### Work to do
Starting at the line containing "Image resolution: width=742, height=1176." and ending at the last line of the data, copy those lines again with the request line unchanged. Scale every coordinate in the answers by 1.4 and round it to a whole number, with halves rounding up.

### Input records

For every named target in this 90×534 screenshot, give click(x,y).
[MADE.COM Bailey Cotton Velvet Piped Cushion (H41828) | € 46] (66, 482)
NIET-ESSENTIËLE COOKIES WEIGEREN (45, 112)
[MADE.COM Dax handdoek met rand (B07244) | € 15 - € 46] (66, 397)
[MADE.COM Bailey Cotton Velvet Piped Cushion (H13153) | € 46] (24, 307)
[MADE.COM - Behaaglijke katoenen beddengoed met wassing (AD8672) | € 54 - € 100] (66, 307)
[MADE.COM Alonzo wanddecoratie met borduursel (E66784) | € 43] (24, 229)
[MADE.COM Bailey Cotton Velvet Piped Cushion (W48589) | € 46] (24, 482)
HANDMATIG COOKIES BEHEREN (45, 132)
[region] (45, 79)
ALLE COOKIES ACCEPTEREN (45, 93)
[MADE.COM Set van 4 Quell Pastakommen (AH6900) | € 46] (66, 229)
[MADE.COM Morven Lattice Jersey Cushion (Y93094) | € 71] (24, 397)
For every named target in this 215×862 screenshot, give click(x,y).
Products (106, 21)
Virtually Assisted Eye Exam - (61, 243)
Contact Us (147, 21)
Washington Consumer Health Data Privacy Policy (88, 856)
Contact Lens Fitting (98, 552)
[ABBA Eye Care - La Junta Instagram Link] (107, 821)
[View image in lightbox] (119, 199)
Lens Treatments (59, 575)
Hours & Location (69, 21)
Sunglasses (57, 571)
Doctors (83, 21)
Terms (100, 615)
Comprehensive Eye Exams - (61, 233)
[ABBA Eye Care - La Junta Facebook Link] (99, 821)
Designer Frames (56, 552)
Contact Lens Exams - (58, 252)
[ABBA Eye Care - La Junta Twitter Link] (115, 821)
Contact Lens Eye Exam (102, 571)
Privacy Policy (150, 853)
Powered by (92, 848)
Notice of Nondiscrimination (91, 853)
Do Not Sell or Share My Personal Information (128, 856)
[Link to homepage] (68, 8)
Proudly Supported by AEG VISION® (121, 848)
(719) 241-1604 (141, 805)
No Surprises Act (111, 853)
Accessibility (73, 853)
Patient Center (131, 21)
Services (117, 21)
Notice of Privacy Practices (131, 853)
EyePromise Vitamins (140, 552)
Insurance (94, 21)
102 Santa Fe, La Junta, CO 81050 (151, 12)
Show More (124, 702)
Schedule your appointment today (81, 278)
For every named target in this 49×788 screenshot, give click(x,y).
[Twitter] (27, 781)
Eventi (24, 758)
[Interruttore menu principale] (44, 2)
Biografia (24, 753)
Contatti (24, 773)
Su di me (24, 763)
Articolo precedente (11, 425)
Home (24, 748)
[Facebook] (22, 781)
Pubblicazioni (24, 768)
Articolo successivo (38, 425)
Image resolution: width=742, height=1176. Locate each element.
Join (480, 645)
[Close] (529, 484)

### Final answer
Image resolution: width=742, height=1176. Locate each element.
Join (672, 903)
[Close] (741, 678)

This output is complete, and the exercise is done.